Base governista apresenta projeto de lei que permite a redução dos salários dos trabalhadores

O Projeto de Lei 699/20, de autoria do deputado Alexis Fonteyne (Novo-SP) permite redução de jornada e salário de todos os trabalhadores com carteira assinada. 

O autor afirma que a medida visa as emergências de saúde pública, de calamidades pública ou de desastres naturais. Afirma ainda que é um estímulo para os empresários, para evitar o fechamento de empresas diante da pandemia de coronavírus (Covid-19), especialmente no setor de serviços.

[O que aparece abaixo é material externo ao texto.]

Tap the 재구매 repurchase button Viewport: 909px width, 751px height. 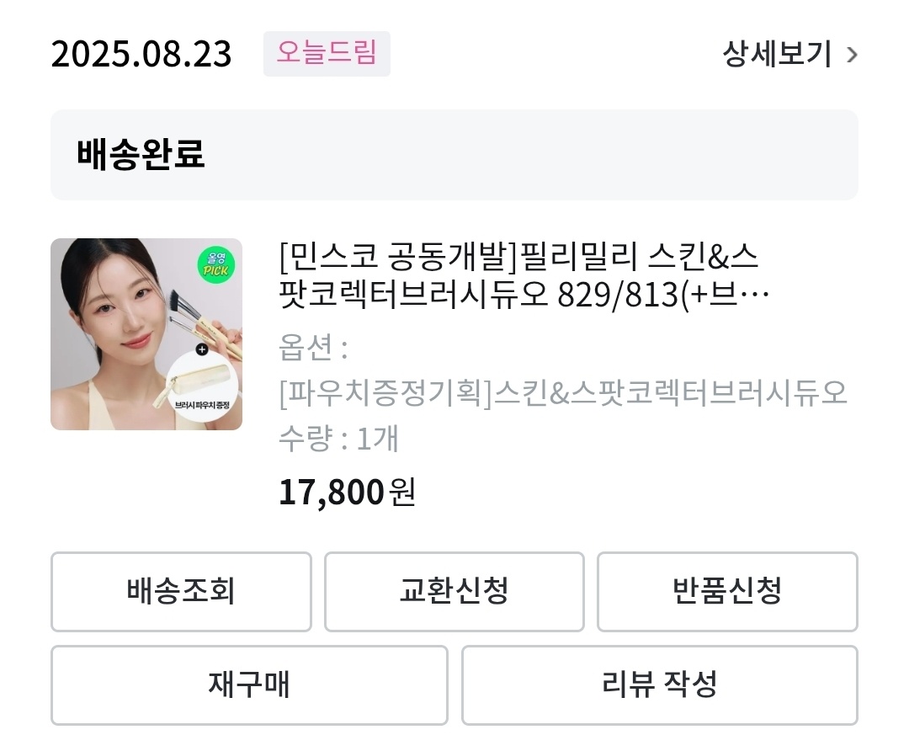point(249,684)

Sem debater com os trabalhadores, sindicatos e centrais sindicais,  o texto altera a Consolidação das Leis do Trabalho para liberar a renegociação do contrato nessas situações. As federações patronais exigem que o  projeto trâmite com urgência. 

A equipe econômica do governo Bolsonaro apressou-se em apoiar essa medida, chamada de “pacote anti-desemprego”, que prejudica quase 36 milhões de trabalhadores. A pasta destacou que as alterações seriam instituídas por medida provisória. E terão vigência imediata.

Entre as  alterações trabalhistas que constarão no pacote estão a antecipação de férias individuais, a decretação de férias coletivas, planos de demissão voluntária e regras para o teletrabalho.

Também constam a possibilidade de antecipação de feriados não religiosos e o adiamento do recolhimento do FGTS durante o estado de emergência. O programa ainda prevê alterar o banco de horas.

O Secretário de Trabalho do Ministério da Economia, Bruno Dalcolmo, pontuou que poderá ainda haver a suspensão temporária dos contratos de trabalho.

Desse modo, como os trabalhadores irão garantir o sustento de suas famílias?  Como viver com metade do seu salário para garantir alimentação e demais despesas domésticas?

A crise econômica produzida pelo governo de destruição nacional agrava ainda mais a situação dos trabalhadores. 

Segundo o Tribunal Superior do Trabalho (TST), em 2019 o número de empresas autuadas por não pagar o 13º dos trabalhadores cresceu 106%  em todo o País. Somente no ano passado, 2.588 empresas foram multadas. Os auditores fiscais do Trabalho lavraram 3.655 autos de infração.

De acordo com a Procuradoria Geral da Fazenda Nacional (PGFN), 32.224 empresas devem juntas mais de 426 bilhões de reais ao INSS. 

No Brasil é recorrente fazer greves para exigir que os patrões paguem o salário em dia, pelo pagamento do adicional noturno, insalubridade e periculosidade. Muitos sindicatos recorrem à justiça para que os trabalhadores das categorias tenham seus direitos reconhecidos. 

O governo do miliciano está criando um engodo para garantir os lucros do empresariado.